Hoje Ellinois mora e dá aulas no abrigo Rondon, o maior de Roraima e onde metade dos venezuelanos são crianças (586). "Ensinar é minha paixão e faz muita diferença na vida dessas crianças que perderam tanto; muitas só tinham pedras pra brincar quando chegaram aqui", disse ela.

Outras crianças venezuelanas estão matriculadas em escolas públicas de Boa Vista. "A falta de transporte gratuito dos abrigos para as escolas também alimenta a evasão escolar porque muitos pais não podem pagar o bilhete do ônibus", explicou Deborah Grajzer, doutoranda em Educação da UFSC (Universidade Federal de Santa Catarina) que visitou recentemente Roraima em pesquisa.

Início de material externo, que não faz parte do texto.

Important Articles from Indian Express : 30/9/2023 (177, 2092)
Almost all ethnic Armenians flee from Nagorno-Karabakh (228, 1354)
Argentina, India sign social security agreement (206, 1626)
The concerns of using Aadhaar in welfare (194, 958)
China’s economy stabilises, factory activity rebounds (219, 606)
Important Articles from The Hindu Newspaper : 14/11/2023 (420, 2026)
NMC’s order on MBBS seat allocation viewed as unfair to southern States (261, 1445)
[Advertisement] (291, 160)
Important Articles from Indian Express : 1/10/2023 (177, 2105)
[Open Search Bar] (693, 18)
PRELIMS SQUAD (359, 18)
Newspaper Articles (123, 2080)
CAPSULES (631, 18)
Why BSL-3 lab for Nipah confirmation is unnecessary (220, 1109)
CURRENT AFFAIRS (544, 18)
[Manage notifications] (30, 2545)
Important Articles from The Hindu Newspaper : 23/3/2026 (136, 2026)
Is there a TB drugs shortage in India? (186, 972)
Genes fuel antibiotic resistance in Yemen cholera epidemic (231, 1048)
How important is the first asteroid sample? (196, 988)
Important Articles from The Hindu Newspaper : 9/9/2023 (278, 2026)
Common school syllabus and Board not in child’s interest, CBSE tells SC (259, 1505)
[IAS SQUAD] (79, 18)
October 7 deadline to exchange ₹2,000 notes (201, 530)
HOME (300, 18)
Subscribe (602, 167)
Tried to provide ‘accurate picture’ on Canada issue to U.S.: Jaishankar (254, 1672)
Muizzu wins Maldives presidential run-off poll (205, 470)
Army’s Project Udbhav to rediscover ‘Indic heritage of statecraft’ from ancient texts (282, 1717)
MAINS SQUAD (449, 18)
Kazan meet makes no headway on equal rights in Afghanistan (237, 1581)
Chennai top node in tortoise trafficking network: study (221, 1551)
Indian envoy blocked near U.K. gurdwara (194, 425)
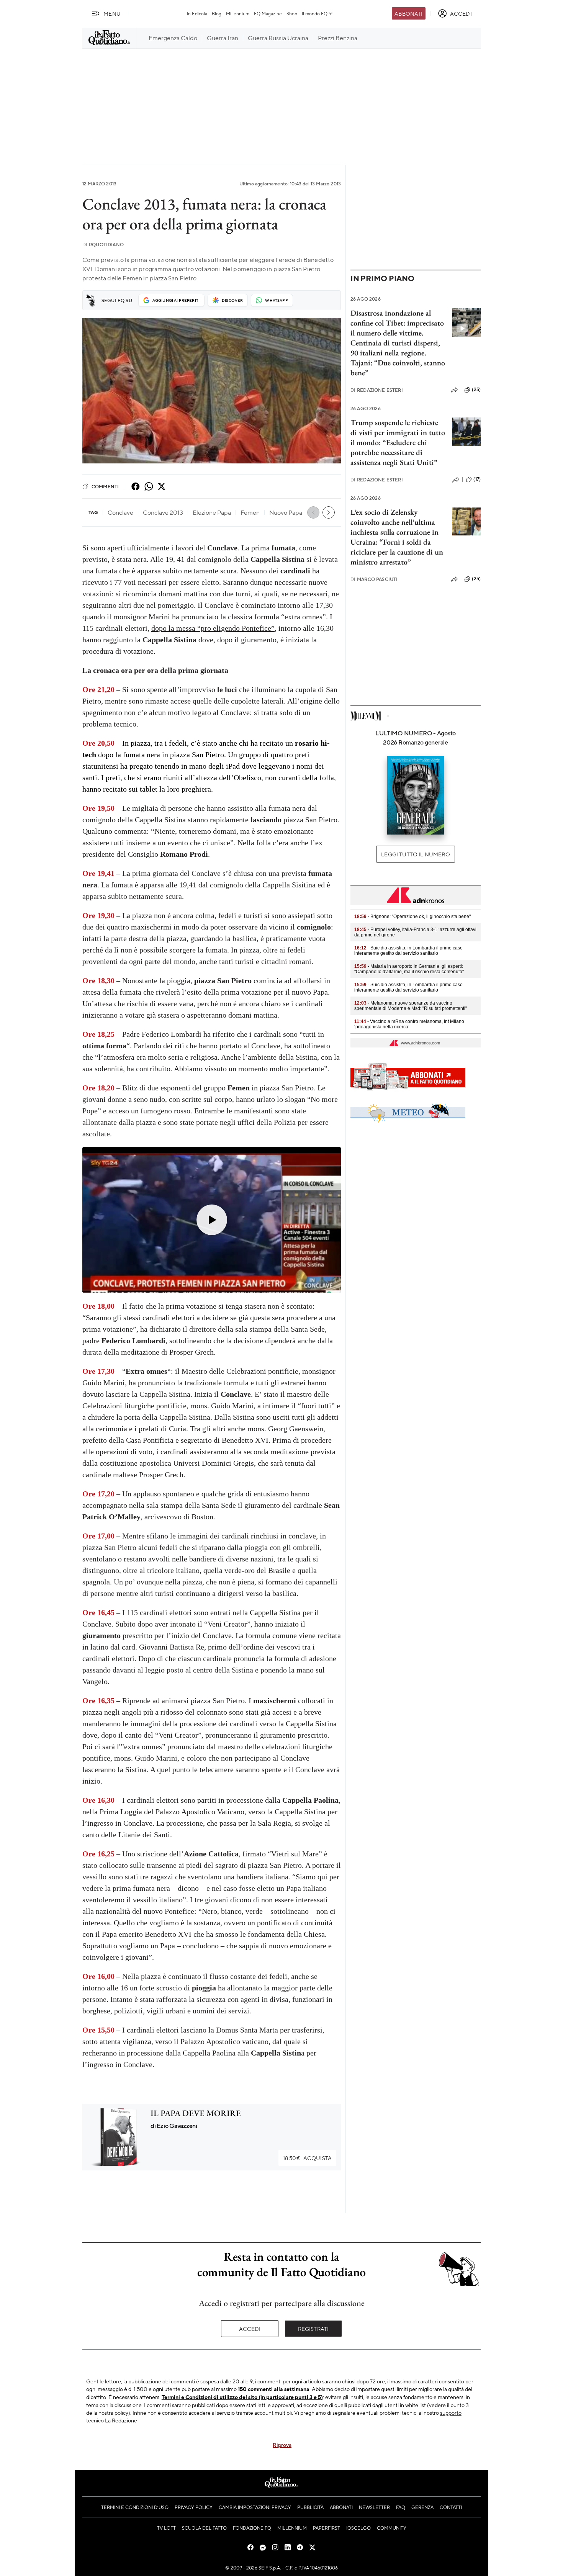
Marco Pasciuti (374, 579)
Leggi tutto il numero (415, 854)
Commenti (105, 486)
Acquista (307, 2157)
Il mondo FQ (314, 13)
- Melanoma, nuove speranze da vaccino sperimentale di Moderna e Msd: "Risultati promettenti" (410, 1005)
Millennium (237, 13)
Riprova (282, 2444)
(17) (477, 479)
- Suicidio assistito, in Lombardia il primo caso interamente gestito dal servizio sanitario (408, 950)
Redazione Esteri (376, 390)
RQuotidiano (103, 244)
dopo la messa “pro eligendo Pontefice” (213, 628)
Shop (291, 13)
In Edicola (197, 13)
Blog (216, 13)
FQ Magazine (268, 13)
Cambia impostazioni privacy (255, 2507)
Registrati (313, 2328)
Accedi (250, 2328)
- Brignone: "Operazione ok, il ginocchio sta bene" (412, 916)
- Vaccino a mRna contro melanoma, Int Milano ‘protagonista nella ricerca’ (409, 1024)
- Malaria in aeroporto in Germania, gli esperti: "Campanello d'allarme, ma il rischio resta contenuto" (409, 969)
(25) (476, 389)
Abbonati (408, 13)
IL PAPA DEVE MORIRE (196, 2113)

Na escola municipal Alcides da Conceição Lima em Pacaraima - primeira cidade nas cercanias da fronteira com a Venezuela - o número de alunos saltou de 385 no ano passado para 610 este ano. "Mais de 200 crianças venezuelanas e brasileiras estão esperando vaga, mas falta espaço", disse Gleicivania de Souza, coordenadora pedagógica da escola.

Em toda a cidade, estima-se que 700 crianças não tenham onde estudar.